THE YARDBIRDS Five Live Yardbirds (Get Back)
More good work from the good folks behind Get Back, this reissue documents the Yardbirds live experience at The Marquee circa 1964, with as few additives, flavouring and preservatives as is technically possible. (In fact the modern listener might wish for a few of the above to smooth over the abrupt fade-ins and lurching edits). As Giorgio Gomelsky's sleevenotes note, "Something of the excitement and freshness of the Yardbird sound had been captured on tape", and "Five Live Yardbirds" can turn your lounge into a pretty fair approximation of a sweaty mid-60s London R&B club, with all the beer-swilling crudity and distortion that implies. (All this from a band that pose on the cover in matching suits and ties!)
The music here is almost too well known to discuss, but basically it consists of Chuck Berry, Isley Brothers, John Lee Hooker standards, among others, given a kicking as only British blues boom bands knew how. If you don't crave for more than one album of the stuff, "Five Live Yardbirds" is probably the one to get.
YARDBIRDS Roger The Engineer (Music On Vinyl)
Like much of the Yardbirds’ long-playing catalogue, mystery and confusion surrounds this 1966 album, which appears to be their debut studio LP proper. It’s been released in a bewildering variety of configurations, sporting different titles (being also known as “Yardbirds” and “Over Under Sideways Down” is some territories), mixes, cover art and tracklistings. In what arguably stakes as good a claim as any as to being the canonical version for future generations, Music On Vinyl present it in the mono style as recently repopularised by The Beatles and Bob Dylan, with the UK cover art and both sides of the “Happenings Ten Years Time Ago” single bookending its original twelve tracks.
Having cleared that up, the music itself is also beyond easy summary. It finds the band see-sawing between (and arguably inventing) a psychedelic pop future (think early singles by The Move, The Pink Floyd and Traffic) and their R&B rave up past. The discord between new opening track “Happenings Ten Years Time Ago” and original one “Lost Woman” emphasises the dichotomy, with the former spiked with disembodied vox pop dialogue of the kind later scattered across “The Dark Side Of The Moon” and the latter having both boots planted firmly in their blues boom roots. Jeff Beck sings on “The Nazz Are Blue”, an instrumental version of which I’ve owned for decades under the title “Jeff’s Blues”, which is followed by the cheery anti-establishment pop of “I Can’t Make Your Way”. “Hot House Of Omagararshid” is a faux-tribal drumming and wobble-board extravaganza, “Turn Into Earth” returns to the Gregorian chants plundered on “Still I’m Sad” and “Psycho Daisies” pastiches Chuck Berry two years before The Beatles had the same idea with “Back In The U.S.S.R.”
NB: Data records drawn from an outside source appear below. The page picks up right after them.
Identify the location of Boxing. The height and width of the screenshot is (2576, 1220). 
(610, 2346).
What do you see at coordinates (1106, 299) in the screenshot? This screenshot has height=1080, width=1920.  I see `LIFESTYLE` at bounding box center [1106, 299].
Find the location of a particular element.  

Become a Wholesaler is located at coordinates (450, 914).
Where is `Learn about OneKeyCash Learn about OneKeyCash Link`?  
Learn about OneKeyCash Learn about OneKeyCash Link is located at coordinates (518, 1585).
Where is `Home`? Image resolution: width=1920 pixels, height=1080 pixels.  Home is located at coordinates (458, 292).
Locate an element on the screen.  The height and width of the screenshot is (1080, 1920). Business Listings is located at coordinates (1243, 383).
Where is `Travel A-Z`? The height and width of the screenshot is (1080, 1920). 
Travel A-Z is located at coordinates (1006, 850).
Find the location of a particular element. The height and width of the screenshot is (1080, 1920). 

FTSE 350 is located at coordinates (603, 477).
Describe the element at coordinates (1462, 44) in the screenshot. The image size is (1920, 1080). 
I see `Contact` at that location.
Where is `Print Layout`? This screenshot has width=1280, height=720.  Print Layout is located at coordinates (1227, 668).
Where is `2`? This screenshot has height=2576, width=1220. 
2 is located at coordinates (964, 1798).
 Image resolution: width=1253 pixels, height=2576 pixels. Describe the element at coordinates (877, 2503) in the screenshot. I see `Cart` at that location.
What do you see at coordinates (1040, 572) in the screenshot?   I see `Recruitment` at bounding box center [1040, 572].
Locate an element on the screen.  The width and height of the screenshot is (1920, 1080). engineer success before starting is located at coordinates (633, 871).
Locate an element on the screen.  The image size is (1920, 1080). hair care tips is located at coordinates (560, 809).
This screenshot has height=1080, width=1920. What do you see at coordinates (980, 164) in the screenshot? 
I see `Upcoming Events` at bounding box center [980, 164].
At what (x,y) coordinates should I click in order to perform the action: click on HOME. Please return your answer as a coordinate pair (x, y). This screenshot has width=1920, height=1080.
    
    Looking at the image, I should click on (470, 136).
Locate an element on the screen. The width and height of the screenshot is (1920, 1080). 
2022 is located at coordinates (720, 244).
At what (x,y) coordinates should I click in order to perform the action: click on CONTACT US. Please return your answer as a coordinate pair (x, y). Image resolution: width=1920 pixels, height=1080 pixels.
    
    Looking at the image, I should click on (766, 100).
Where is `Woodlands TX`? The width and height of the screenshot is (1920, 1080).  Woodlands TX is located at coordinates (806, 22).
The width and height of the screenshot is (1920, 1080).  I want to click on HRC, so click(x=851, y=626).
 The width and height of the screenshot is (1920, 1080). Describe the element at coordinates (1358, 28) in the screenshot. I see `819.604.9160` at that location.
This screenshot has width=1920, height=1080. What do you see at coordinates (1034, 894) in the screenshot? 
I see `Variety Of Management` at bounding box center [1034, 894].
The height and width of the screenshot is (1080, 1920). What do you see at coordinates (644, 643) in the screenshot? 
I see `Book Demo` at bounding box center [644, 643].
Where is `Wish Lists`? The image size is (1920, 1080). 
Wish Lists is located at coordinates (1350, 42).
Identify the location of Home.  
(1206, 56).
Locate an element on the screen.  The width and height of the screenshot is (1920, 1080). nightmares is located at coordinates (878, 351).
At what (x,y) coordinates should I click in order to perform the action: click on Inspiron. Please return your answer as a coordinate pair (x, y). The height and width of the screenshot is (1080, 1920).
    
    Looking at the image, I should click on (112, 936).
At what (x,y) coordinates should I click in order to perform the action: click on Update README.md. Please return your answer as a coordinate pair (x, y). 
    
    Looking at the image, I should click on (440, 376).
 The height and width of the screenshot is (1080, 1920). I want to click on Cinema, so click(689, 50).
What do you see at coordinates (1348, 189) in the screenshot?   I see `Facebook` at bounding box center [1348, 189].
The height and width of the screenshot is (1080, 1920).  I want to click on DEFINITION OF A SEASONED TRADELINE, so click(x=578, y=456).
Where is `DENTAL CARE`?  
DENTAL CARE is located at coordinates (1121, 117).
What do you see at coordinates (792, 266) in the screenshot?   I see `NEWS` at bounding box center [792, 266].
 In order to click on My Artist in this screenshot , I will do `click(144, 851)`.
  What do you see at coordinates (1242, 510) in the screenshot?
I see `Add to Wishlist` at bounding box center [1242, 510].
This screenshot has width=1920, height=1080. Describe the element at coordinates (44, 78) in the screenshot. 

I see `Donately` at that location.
“Roger The Engineer” doesn’t strike me as a major league album – there’s no Beatles or Stones (or even Kinks or Byrds) level brilliance here – but it’s an interesting and entertaining curio from this perpetual revolving door of a band. Music On Vinyl have done a pretty good job in reacquainting it with the black stuff, although this is an album that’s unlikely to score demo disc status no matter what’s done to it.